On June 13, the Federal Aviation Administration (FAA) and the NEXTOR consortium held a Machine Learning Workshop to stimulate thoughts and discussions on how the fast-growing machine learning techniques can be used for problems of interest to the FAA. Berkeley ITS faculty Mark Hansen and recent alumnus Lu Dai (’22) were moderator and panelist, respectively, for the FAA Machine Learning workshop. The workshop brought together more than 100 FAA employees, contractors and researchers to engage in a cross-disciplinary dialogue and discuss current research work, methodological approaches, and challenges to advance the application of machine learning in aviation research.
Dr. Lu Dai drew on her dissertation work – “Data-Driven Real-Time Predictive Risk Intelligence: A Case Study for Go-Arounds” – to share with attendees her research experience and perspectives on applying machine learning techniques for aviation research. The presented work includes anomaly detection algorithm to identify risky flight operations from unlabeled data, statistical models to quantify the factor contributions to the event occurrence, generative adversarial networks to augment the minority class, sequential learners to continuously monitor developing risks, and a data streaming pipeline for real-time deployment. This work has been included in the 2021 NASA Small Business Innovation Research (SBIR) program, and is recently sponsored by Berkeley DeepDrive to migrate the efforts for autonomous driving vehicle-to-vehicle conflict identification.
In addition to Dai’s talk, Dr. Alexander Estes from the University of Minnesota, Dr. Lance Sherry from George Mason University, and ITS alumnus Dr. Yu Zhang (’08) from the University of South Florida also offer their expertise and vision in the areas of air traffic management, dispatch operations, and multi-airport systems. After the presentations, Dr. Mark Hansen moderated a panel discussion.
“There was good interaction with the audience and positive discussions,” says Dave Knorr, one of the workshop organizers and the FAA Division Manager, “This workshop helps get folks thinking more about applications.”
Dr.

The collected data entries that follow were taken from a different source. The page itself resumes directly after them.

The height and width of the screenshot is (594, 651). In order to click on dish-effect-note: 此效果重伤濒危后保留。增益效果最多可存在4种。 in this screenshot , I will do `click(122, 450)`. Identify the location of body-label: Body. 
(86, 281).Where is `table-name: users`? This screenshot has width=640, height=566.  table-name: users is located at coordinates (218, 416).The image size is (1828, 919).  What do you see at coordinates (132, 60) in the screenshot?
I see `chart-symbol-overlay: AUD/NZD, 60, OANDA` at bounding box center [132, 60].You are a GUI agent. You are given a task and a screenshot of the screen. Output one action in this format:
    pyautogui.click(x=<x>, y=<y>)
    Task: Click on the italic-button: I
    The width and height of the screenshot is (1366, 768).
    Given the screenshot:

Mark Hansen is a Professor of Civil and Environmental Engineering at the UC Berkeley. He graduated from Yale with a Bachelor’s degree in Physics and Philosophy in 1980, and has a PhD in Engineering Science and a Masters in City and Regional Planning from UC Berkeley. Prior to graduate school, Dr. Hansen worked as a physicist at the Environmental Protection Agency. Since joining the Berkeley faculty in 1988, he has led transportation research projects in urban transportation planning, air transport systems modeling, air traffic flow management, aviation systems performance analysis, aviation safety, aviation environmental analysis, and air transport economics. He has taught graduate and undergraduate transportation courses in economics, systems analysis, planning, probability and statistics, and air transportation. Professor Hansen is the Berkeley co-director of the National Center of Excellence in Aviation Operations Research, a multi-university consortium sponsored by the Federal Aviation Administration. He is former Chair of Transportation Research Board Committee AV-060, Airport and Airspace Capacity and Delay. He has served as Associate Editor of Operations Research and Transportation Research E. He is a recipient of the Frances McKelvey award for his research and teaching in aviation, and an Honorary Professor at the National University of Aeronautics and Astronautics in Nanjing, China.
Dr. Lu Dai holds a Ph.D. and M.S. in CEE from UC Berkeley, with minors in Machine Learning and Statistics. She was advised by Prof. Mark Hansen, and was a researcher affiliated with NEXTOR and Lawrence Berkeley National Laboratory. Her research broadly focuses on developing data-driven learning algorithms and statistical models to solve real-world problems. She has collaborated with NASA, FAA, Lawrence National Lab, and ATAC Corporation on multiple research projects covering air traffic management, aviation safety, network modeling, urban transportation planning, system performance and reliability. Her dissertation research on Data-Driven Real-Time Predictive Risk Intelligence for Go-Arounds has been included in the NASA Small Business Innovation Research (SBIR) program in 2021. Dr. Dai was named by MIT as the “Rising Stars in CEE” in 2021, and is the recipient of the FAA Young Scientists Grant (2018), the Robert P. Wadell Fellowship for Civil Engineering Innovation (2019 – 2021), the INFORMS AAS Best Student Presentation first-place winner (2021), as well as several Best Paper Awards from international conferences.